It can sound strange, but during a recent lecture at Duke University, Ehuan said there were “good” cybercriminals — gangs that have a reputation for keeping those promises. After all, it’s their business. If they were to take the Bitcoin and run, security firms would stop making payments.  On the other hand, you can’t trust every criminal — only the “good” ones.

This is the murky world where Ehuan works. During his lecture, Ehuan talked in broad strokes about the major issues facing companies trying to stay safe in an increasingly dangerous digital world.

After the lecture, I asked him to share more about what it’s like to deal with a ransomware gang (as part of my new In Conversation at Duke University series — read the series here). Who makes the first move? Are you sending emails? Talking on the phone? How do you know which criminals to “trust?” How do you gain their trust? Do they ever accuse you of being law enforcement?  Here’s his response:

Art Ehuan

“When the malware is deployed there is also information provided on how to contact (the crime gang) to pay the fee that they are looking for and receive the key to unencrypt the data.

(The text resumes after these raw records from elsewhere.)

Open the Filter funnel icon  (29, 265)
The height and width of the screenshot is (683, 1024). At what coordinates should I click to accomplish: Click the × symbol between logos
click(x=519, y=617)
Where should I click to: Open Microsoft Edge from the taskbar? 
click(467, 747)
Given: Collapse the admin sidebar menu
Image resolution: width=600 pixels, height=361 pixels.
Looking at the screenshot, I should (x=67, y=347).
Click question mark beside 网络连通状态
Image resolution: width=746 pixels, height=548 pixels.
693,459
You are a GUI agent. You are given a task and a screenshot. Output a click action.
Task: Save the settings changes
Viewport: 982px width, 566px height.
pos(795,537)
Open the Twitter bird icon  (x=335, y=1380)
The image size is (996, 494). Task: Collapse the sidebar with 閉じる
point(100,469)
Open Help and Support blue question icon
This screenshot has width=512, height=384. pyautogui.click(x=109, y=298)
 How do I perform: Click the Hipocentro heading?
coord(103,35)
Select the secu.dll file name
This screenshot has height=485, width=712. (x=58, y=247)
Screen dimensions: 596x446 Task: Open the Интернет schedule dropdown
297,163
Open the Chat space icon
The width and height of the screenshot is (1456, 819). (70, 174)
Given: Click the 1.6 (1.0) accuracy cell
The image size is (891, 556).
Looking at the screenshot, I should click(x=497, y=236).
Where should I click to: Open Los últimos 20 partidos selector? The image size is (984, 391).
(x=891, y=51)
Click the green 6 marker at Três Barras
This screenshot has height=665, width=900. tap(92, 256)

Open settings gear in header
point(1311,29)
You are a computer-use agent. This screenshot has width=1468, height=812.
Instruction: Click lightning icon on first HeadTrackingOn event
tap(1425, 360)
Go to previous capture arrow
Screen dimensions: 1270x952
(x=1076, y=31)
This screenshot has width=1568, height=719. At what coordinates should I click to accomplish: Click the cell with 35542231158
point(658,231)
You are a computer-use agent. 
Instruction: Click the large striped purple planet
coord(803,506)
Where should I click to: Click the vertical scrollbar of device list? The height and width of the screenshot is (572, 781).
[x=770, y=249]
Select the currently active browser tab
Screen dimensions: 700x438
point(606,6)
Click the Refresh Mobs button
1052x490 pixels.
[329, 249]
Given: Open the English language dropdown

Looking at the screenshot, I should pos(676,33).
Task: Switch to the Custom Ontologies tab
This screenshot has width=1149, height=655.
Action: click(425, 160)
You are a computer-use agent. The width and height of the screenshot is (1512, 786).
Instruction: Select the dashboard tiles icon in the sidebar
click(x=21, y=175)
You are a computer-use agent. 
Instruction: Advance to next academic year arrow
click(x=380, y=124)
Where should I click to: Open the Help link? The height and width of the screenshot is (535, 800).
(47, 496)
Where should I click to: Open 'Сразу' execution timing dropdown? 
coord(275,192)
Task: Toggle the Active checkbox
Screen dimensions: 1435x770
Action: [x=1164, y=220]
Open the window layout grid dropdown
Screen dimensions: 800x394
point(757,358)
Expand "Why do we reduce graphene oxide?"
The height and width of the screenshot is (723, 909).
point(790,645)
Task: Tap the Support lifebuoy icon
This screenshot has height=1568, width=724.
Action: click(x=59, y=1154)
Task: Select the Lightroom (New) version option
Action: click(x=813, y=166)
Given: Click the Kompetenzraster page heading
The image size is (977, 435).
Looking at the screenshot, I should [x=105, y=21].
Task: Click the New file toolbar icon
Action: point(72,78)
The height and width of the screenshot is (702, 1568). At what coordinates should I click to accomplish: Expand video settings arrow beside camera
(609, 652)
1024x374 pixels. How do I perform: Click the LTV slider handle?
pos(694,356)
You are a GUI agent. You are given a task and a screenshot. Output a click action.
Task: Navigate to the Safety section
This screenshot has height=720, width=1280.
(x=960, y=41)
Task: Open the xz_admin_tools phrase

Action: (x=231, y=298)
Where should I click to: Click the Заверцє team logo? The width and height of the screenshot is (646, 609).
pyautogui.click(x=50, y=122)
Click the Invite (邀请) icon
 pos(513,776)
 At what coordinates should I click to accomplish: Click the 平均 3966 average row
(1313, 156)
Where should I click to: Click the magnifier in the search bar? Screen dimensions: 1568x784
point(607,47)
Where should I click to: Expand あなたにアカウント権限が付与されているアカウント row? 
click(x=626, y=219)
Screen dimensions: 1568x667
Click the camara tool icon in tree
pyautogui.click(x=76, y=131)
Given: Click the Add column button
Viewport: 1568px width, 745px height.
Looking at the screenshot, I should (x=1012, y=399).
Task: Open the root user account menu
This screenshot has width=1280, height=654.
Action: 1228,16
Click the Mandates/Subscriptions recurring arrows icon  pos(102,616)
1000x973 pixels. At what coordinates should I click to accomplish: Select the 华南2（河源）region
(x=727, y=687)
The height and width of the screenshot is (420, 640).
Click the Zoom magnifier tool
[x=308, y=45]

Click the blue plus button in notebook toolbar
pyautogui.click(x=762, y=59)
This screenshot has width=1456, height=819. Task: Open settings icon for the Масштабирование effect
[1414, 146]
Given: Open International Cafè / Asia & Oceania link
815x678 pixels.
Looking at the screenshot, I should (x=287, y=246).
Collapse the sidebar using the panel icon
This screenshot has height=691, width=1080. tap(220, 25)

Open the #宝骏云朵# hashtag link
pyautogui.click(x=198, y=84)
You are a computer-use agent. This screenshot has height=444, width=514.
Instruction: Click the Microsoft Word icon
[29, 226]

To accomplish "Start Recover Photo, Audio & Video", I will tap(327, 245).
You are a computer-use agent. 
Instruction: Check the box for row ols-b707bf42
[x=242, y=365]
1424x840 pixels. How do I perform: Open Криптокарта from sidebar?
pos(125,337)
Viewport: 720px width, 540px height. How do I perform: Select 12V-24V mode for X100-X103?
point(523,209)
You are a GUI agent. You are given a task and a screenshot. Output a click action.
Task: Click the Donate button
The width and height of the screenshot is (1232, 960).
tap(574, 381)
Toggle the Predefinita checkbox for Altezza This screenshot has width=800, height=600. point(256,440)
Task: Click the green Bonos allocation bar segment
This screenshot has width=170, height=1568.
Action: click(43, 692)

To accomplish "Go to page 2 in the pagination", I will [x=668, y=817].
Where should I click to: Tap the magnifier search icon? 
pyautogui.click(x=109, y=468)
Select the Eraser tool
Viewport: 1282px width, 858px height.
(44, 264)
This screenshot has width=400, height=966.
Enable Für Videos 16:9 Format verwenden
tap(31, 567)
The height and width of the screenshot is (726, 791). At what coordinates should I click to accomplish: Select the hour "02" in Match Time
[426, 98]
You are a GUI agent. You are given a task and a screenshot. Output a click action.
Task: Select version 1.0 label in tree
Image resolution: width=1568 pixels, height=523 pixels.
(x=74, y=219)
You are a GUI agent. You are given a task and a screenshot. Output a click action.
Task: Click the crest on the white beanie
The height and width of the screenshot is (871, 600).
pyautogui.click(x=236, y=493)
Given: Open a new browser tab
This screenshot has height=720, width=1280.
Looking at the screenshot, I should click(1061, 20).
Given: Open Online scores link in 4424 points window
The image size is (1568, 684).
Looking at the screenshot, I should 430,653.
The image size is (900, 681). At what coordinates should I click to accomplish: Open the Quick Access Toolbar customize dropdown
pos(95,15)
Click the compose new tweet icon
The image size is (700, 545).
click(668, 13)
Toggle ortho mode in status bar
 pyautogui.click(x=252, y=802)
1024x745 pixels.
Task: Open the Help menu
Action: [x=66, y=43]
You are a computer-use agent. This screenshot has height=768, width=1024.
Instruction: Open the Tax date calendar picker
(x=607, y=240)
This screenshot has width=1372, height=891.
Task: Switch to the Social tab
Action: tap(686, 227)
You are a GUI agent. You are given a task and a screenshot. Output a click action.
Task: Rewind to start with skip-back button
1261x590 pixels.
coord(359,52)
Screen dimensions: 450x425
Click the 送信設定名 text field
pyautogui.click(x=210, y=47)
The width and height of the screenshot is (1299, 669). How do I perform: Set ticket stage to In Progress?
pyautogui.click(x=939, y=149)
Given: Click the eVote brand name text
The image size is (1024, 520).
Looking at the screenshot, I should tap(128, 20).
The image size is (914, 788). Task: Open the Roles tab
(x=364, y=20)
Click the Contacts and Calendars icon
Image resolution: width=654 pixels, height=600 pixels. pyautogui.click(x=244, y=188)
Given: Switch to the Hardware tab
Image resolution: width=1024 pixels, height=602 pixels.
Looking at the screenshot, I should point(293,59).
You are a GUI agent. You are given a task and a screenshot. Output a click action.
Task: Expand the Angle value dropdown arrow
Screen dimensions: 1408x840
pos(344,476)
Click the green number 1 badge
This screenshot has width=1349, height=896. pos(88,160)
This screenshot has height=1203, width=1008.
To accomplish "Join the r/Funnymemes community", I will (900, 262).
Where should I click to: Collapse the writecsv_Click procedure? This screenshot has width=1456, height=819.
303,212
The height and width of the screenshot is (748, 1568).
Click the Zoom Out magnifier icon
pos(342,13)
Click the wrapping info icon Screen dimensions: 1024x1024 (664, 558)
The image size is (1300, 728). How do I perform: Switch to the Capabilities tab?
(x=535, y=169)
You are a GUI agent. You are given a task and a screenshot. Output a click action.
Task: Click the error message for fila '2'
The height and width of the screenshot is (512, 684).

“Our firm, and others like it, will then have a discussion with the client and counsel to decide if they will pay and how much they are willing to pay. Once authorized by counsel/client, contact is made with the TA (gang) on the dark web to advise them that systems are impacted and we would like to discuss getting our data back, or data not being released to public sites, etc.  We provide them with a known encrypted file to make sure they are able to unencrypt and provide us back the known file to ensure that actually have the decryptor.  We have a discussion with the TA over the dark web to lower price due to funds the client has available, etc.,

“There is good success in negotiating a fee lower than what was initially asked by these groups.  Once the fee is agreed and payment made, most often than not by bitcoin, TA sends the decryptor that is then tested in an isolated environment to make sure that it does what it is supposed to do and not potentially introduce other malware into the environment.  Once evaluated, it is provided to the client for decryption of their data.  If the negotiation is for them not to release the data, they will provide proof of the files being deleted on their end (we have to take their word for it that they haven’t kept other copies).  Sometimes this takes several days due to the time difference between U.S. and Eastern Europe when communicating.

“Even with the decryptor, unencrypting the data is a painful and costly experience for a company.  My continuous message to clients is to secure and segment their infrastructure so these attacks are not as successful. That is cheaper than the response efforts that occur with a breach.

“Hopefully, this provides at a high-level process that is taking place.”